The equity of Rahn Bahia Mar, Ltd. (the holding company of Bahia Mar) was valued at US$39.5m or US$52.3m including US$12.8m in net debt. This implied the following multiples for the year ended 31-Dec-96: 327% of revenues (US$16.0m, 0.6x capital turnover), 9.6x EBITDA (US$5.44m, 34.0% margin), 15.1x EBITA (US$3.47m, 21.6% margin). 1.8x net capital employed (US$28.4m).

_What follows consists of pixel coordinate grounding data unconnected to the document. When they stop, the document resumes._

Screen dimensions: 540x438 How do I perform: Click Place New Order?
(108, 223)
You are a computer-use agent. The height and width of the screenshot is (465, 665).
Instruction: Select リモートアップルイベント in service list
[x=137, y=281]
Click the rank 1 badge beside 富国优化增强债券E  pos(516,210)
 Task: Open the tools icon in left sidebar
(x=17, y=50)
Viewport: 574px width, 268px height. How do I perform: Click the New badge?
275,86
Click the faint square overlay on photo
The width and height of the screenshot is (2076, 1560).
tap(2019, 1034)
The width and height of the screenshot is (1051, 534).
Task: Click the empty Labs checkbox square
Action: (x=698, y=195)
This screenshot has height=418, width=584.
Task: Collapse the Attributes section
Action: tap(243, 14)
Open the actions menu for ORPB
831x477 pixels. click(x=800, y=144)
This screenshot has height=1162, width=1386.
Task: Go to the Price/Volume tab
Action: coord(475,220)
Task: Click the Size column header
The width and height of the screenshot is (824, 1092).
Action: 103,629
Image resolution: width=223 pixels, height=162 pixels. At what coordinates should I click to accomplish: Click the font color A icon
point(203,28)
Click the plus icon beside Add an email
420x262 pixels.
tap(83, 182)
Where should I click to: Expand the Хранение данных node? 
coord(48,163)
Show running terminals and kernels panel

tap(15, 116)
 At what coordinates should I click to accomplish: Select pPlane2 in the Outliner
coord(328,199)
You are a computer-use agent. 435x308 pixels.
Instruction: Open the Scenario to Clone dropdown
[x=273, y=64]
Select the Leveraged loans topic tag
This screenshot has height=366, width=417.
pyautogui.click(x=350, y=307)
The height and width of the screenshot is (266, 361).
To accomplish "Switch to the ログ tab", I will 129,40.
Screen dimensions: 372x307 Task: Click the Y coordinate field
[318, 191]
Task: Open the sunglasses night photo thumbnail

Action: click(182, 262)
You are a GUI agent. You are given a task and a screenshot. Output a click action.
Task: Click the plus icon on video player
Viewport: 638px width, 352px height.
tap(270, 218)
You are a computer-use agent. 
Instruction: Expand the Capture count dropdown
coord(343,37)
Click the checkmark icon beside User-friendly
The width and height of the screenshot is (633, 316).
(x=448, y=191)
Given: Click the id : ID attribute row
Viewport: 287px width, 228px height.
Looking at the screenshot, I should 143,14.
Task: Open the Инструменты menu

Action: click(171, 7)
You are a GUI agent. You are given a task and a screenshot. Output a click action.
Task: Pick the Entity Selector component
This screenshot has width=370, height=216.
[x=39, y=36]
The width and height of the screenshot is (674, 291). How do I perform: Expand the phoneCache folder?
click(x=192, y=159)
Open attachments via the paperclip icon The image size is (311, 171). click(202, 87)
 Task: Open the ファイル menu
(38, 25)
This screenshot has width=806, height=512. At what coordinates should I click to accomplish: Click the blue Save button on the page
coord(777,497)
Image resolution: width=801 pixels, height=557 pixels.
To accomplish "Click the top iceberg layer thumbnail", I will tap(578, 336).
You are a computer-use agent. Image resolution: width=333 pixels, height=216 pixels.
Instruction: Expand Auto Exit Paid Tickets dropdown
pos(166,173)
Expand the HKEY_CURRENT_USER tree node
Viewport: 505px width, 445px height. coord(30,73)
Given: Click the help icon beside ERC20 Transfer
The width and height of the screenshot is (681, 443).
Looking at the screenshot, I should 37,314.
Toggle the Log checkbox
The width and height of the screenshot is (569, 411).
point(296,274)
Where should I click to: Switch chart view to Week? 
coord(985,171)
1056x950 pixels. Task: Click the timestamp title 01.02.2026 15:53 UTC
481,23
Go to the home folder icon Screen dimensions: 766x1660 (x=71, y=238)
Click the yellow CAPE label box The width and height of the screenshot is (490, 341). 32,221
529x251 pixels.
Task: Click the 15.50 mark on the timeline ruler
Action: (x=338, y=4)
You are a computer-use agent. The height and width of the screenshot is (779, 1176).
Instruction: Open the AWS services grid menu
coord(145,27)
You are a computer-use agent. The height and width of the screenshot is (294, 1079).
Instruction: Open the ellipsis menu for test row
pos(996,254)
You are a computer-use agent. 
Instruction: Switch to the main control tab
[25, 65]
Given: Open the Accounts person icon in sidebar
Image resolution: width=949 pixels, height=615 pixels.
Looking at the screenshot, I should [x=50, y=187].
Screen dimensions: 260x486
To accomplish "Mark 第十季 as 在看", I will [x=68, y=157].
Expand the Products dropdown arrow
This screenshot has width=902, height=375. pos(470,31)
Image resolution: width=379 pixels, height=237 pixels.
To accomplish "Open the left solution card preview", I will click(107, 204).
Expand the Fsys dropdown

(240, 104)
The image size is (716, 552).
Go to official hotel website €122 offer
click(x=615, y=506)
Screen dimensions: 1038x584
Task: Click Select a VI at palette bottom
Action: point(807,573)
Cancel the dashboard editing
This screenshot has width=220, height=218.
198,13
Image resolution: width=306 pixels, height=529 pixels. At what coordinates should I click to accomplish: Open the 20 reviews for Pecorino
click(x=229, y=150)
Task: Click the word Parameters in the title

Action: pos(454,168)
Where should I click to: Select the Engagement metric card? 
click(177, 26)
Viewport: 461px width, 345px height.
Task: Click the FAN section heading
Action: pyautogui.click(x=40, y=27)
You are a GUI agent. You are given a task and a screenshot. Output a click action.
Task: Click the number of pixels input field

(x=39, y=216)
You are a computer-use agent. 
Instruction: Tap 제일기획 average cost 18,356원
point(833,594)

After the agreements were announced the Holdings stock traded up rapidly to a high of US$32.50 on 27-Jan-97 awarding the company a pro forma valuation of approximately US$700m or close to 900% of total pro forma revenue for the 12 months ending 31-Dec-96 (US$79.0m, including US$35.3m in revenues from the hockey team) and 60.0x EBITDA for acquired hotels (US$13.4m in aggregate), ignoring the loss-making Florida Panthers.

As Mr Huizenga does not have a track record of issuing stock at a discount, a private placement of 2.46m new A Shares was swiftly completed on 30-Jan-97 at US$27.75 per share raising US$65,766,550 in cash for Holdings.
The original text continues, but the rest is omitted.